How People Use Siri
WSJ (“Apple’s Siri Gains Traction-For Some Things“):
New research set to be released this week found that 87% of those who own Apple’s iPhone 4S use at least one feature of its Siri virtual assistant monthly.
But most usage is across a relatively limited set of functions, according to consulting group Parks Associates, which surveyed 482 owners of the iPhone 4S, the only device to carry the service.
Apple introduced Siri last fall with the 4S and has been advertising it as a big differentiator for the hit device. The technology can perform a variety of tasks from searching for information to sending an email to scheduling meetings by voice. Unlike other types of voice-activated services, Siri can understand the way humans speak normally. Commanding it to “wake me up at 9 a.m.” can set the iPhone’s alarm, for instance.
But users aren’t proving adventurous with their usage. Making phone calls and sending text-messages are the most popular activities, according to the report, a sign that Siri usage is mirroring how people use their phones more generally. Roughly a third of 4S owners use Siri to place phone calls, send text messages, or look up information daily or almost daily.
Many other Siri services are getting little pickup, however.

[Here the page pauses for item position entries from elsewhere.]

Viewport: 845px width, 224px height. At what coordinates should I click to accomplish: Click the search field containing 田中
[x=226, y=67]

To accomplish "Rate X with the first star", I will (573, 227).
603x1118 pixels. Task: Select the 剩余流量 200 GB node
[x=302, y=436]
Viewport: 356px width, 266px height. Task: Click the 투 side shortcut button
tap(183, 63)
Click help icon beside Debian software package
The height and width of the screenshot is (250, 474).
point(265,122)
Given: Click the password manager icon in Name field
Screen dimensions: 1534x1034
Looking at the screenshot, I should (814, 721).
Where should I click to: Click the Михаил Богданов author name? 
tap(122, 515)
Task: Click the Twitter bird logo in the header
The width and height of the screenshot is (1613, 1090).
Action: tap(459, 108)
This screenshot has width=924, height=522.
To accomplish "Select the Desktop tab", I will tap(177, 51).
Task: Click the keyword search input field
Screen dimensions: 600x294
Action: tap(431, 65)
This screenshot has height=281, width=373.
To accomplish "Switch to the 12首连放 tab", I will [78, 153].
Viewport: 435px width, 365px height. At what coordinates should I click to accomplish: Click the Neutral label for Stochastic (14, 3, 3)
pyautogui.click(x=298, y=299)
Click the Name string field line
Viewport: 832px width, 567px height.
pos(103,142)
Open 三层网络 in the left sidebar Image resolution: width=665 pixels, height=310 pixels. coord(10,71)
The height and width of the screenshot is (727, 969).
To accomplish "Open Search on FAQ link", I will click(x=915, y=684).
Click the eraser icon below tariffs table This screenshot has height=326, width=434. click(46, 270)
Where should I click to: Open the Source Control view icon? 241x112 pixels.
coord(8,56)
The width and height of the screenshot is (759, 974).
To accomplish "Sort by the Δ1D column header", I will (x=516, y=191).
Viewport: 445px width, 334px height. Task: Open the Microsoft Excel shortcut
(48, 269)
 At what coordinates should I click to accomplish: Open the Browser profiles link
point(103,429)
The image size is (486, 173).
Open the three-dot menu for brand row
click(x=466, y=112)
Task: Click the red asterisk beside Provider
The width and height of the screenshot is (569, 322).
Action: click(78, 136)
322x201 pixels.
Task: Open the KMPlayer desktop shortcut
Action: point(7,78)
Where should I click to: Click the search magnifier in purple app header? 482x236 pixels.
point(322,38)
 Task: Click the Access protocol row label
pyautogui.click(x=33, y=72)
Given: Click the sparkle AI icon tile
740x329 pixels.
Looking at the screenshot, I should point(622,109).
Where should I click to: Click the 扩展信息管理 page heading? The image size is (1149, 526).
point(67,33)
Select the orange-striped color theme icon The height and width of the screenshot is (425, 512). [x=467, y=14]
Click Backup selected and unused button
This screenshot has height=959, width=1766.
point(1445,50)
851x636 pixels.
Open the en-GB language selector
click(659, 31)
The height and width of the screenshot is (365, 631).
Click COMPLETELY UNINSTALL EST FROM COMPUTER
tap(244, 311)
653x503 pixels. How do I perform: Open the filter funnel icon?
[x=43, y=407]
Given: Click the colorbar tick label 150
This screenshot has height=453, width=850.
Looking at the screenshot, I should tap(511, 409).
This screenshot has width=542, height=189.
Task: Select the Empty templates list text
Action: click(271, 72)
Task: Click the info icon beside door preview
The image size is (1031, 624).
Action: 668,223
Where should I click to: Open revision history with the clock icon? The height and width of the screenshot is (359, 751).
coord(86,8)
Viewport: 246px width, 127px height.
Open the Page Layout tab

They include playing music and scheduling meetings. Thirty-two and 35% of 4S users, respectively, said they had never used Siri to perform those actions. Those categories also had some of the lowest percentage of users that did either daily or almost daily.
Email usage is pretty split, with 30% saying they have never used Siri to send an email while 26% say they use it to send email daily or almost daily.
The pattern comes as users continue to complain that Siri struggles to understand accents and needs dead quiet to work.
While Siri is a remarkable technological advance, it’s just not very good. I use it to do very mundane things–initiate phone calls, check the weather, set timers, and add calendar entries. And it’s not all that great at doing any of those except the weather.
It’s virtually useless outdoors if there’s any wind or background noise. And, quite often, it’s frustratingly slow because the system simply isn’t built to handle the bandwidth of so many users.
Aside from very mundane tasks, it’s just awful. Even creating very short calendar entries, it often gets confused. And rather than pretending that it’s a human being that needs to be engaged in a conversation, I use very direct language. (“Weather,” for example, versus “Do I need an umbrella?”) So, I’ll say, “Create calendar entry. Meeting with Fred at 3:30 pm.” Most of the time, it’s incompetent to perform that task.
Additionally, it has annoying quirks. I’ll tell it to set an alarm for some point later in the day. It’ll successfully echo that command back to me. And then it won’t set the alarm because it wanted me to take some action to confirm that I in fact wanted it to set the alarm I told it to set. Granted, that’s easy enough to adapt to–but still annoying when your alarm fails to execute.
Now, again, it’s worth putting all this into perspective. This is a major leap forward in technology and the next version is likely to be much, much better. But it’s not shocking that a barely functional voice assistant hasn’t sparked radical changes in behavior.